SECTION 9.03. Expenses; Indemnity; Damage Waiver. (a) The Company shall pay (i) all reasonable out-of-pocket expenses incurred by the Administrative Agent and its Affiliates, including the reasonable fees, charges and disbursements of external counsel for the Administrative Agent, in connection with the syndication of the credit facilities provided for herein, the preparation and administration of the Loan Documents or any amendments, modifications or waivers of the provisions thereof (whether or not the transactions contemplated hereby or thereby shall be consummated), (ii) all reasonable out-of-pocket expenses incurred by any Issuing Bank in connection with the issuance, amendment, renewal or extension of any Letter of Credit or any demand for payment thereunder and (iii) all out-of-pocket expenses incurred by the Administrative Agent, the Collateral Agent, any Issuing Bank or any Lender, including the fees, charges and disbursements of any external counsel for the Administrative Agent, the Collateral Agent, any Issuing Bank or any Lender, in connection with the enforcement or protection of its rights or the rights of the Lenders in connection with the Loan Documents, including its rights under this Section, or in connection with the Loans made or Letters of Credit issued hereunder, including all such out-of-pocket expenses incurred during any workout, restructuring or negotiations in respect of such Loans or Letters of Credit.

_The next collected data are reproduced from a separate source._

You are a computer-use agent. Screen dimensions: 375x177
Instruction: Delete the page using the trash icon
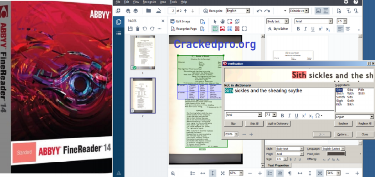point(138,29)
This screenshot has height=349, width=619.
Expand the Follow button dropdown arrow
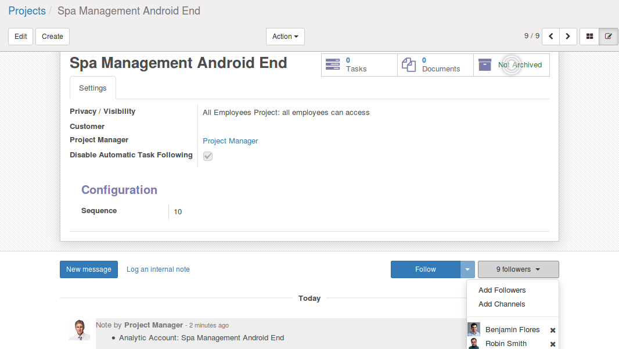(467, 269)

(b) The Company shall indemnify the Administrative Agent, the Collateral Agent, each Issuing Bank and each Lender, and each Related Party of any of the foregoing Persons (each such Person being called an "Indemnitee") against, and hold each Indemnitee harmless from, any and all losses, claims, damages, liabilities and related expenses, including the fees, charges and disbursements of any external counsel for any Indemnitee, incurred by or asserted against any Indemnitee arising out of, in connection with, or as a result of (i) the execution or delivery of any Loan Document or any other agreement or instrument contemplated hereby, the performance by the parties to the Loan Documents of their respective obligations thereunder or the consummation of the Transactions or any other transactions contemplated hereby, (ii) any Loan or Letter of Credit or the use of the proceeds therefrom (including any refusal by any Issuing Bank to honor a demand for payment under a Letter of Credit if the doc uments presented in connection with such demand do not strictly comply with the terms of such Letter of Credit), (iii) any actual or alleged presence or release of Hazardous Materials on or from any Mortgaged Property or any other property currently or formerly owned or operated by the Company or any of its Subsidiaries, or any Environmental Liability related in any way to the Company or any of its Subsidiaries, or (iv) any actual or prospective claim, litigation, investigation or proceeding relating to any of the foregoing, whether based on contract, tort or any other theory and regardless of whether any Indemnitee is a party thereto; provided that such indemnity shall not, as to any Indemnitee, be available to the extent that such losses, claims, damages, liabilities or related expenses have resulted from the gross negligence, wilful misconduct or manifest bad faith of such Indemnitee or for the breach by such Indemnitee of any of its agreements set forth herein or in any other Loan Document.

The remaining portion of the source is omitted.